La señora quedó atrás. Me cruzo con dos tipos que parecen borrachos y cuchichean ¿de dónde salieron? Apuro mis pasos, los observo, están de espalda. Uno le pasa algo que no llego a distinguir al otro, se lo guarda en el bolsillo, se dan vuelta y me miran. Avanzo alerta haciéndome la distraída, busco con la mirada algún objeto contundente para poder defenderme si intentan atacarme. Temo que me tapen la boca y me violen y tal vez me maten. Me acuerdo que en la mochila tengo el llavero manopla pero no lo busco para no llamarles la atención. Les paso por al lado, uno me dice algo que no comprendo. Se ríen. Me desespero por un instante. Estoy perdida. Necesito encontrar otra escalera que me saque de esta profundidad mortuoria y disipe la escena tétrica que acaba de invadirme. Subo por la escalera quince al primer subsuelo.

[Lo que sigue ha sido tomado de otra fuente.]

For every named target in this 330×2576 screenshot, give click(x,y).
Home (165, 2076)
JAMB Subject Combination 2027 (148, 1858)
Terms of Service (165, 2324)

Juego a juegos macabros para distraerme: intento encontrar el nicho de Leo, un amigo que murió cuando teníamos diecisiete años, hace casi veinte, y al que nunca volví “a visitar”. ¿Para qué? Recreo el andar lento y tomadxs del brazo, por alguna de estas galerías subterráneas a las que sí llegan los rayos del sol, con Diego, mi novio de aquel entonces, que tuvo que velar a Silvina, su amiga, que aparece con el rostro sonriente en pancartas y su nombre puede leerse en la estación Once / 30 de diciembre de la línea H (a ella si la encontré en la pared).

Estoy de vuelta en la superficie caminando por la avenida por donde paseó por última vez el cuerpo sin vida de mi padre. Estoy a salvo pero sigo imaginando cosas tétricas como lo horrible de tener que pasar la noche acá adentro o el horno de la sala de cremación, el fuego crepitando en contacto con la madera, la piel, los ojos, los huesos, mi cuerpo. Me pregunto si nuestros espíritus sentirán el último calor, el dolor final que nos vuelve polvo, porque definitivamente no quiero morir pero quiero que me cremen.

Retomo el paseo turístico por los mausoleos. Pienso en las familias que pagan las casas de los muertos, algunas más grandes que la mía. Me detengo frente al de Jorge Newery ¡por fin un nombre que conozco! y me dan nauseas y me pesan las puntas de los dedos y no se si es el segundo cigarrillo tan seguido del primero o la cercanía de la muerte caminando tras mis pasos que retumban y hacen eco al aire libre. Y entonces yendo para la salida veo a una mujer sentada que lee y recupero el cielo celeste y despejado que diluye lo siniestro de la tarde.